• **What is expected**
Give only the number of lines in the records below that contain the word "marker".

• **Records supplied**
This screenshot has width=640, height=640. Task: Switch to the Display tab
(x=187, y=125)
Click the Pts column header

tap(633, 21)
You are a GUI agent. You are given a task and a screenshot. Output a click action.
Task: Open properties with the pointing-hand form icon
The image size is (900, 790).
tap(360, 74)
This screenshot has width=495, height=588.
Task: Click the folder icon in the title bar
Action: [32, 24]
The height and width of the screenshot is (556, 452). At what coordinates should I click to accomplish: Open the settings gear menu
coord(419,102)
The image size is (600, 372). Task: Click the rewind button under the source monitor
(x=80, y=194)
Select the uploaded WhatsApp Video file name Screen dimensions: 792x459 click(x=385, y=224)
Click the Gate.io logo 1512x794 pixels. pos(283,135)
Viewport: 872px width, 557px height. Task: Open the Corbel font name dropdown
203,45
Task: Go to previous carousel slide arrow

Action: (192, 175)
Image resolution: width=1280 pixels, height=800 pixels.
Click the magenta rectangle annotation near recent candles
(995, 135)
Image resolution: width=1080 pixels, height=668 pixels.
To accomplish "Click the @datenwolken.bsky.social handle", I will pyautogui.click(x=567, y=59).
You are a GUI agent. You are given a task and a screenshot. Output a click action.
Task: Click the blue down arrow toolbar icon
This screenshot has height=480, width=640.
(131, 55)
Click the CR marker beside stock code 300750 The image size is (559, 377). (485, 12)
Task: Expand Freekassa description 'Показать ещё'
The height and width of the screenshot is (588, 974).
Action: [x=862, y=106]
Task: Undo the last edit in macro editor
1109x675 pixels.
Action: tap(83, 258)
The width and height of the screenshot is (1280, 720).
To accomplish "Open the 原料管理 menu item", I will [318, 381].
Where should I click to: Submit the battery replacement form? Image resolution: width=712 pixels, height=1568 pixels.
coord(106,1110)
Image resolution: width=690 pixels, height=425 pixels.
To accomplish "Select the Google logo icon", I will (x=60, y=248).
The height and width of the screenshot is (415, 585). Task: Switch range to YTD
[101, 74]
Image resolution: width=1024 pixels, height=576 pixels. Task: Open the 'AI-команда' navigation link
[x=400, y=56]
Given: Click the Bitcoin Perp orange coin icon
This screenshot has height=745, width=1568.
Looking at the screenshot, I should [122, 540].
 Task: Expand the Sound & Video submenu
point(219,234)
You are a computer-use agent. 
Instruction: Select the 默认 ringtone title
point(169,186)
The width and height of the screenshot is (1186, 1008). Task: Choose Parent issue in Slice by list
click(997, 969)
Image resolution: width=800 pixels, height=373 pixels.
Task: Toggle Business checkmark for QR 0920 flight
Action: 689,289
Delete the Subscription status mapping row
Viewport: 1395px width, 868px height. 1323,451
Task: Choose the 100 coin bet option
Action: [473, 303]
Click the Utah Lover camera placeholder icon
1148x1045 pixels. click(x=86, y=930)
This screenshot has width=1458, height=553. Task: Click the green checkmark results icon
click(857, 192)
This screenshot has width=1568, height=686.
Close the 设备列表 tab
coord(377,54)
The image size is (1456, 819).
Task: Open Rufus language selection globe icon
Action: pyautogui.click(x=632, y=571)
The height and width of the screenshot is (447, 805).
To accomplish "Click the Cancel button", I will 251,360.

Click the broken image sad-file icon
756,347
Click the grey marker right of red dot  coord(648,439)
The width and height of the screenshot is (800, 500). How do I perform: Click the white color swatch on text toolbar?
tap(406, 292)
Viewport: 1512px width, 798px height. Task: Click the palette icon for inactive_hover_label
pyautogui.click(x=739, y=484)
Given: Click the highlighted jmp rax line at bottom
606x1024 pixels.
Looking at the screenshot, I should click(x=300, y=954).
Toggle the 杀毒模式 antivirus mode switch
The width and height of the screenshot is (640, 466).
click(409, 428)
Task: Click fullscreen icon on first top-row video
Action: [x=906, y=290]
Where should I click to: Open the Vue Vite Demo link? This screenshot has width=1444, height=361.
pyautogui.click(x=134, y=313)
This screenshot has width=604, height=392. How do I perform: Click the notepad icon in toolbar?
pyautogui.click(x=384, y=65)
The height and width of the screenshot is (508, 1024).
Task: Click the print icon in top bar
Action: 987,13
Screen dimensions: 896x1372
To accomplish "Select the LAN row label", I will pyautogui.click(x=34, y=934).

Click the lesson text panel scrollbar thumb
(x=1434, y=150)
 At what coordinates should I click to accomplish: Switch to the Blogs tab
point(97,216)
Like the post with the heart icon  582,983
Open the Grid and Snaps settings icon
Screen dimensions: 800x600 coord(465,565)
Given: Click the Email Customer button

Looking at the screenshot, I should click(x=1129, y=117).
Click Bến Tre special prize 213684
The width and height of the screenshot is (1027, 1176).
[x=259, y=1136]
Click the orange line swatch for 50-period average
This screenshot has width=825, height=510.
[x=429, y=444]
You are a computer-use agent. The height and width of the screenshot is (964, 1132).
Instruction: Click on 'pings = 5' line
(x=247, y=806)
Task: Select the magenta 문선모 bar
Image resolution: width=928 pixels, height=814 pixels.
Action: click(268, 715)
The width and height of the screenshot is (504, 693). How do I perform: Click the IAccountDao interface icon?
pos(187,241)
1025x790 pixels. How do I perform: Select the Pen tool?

• **Response to the exercise**
2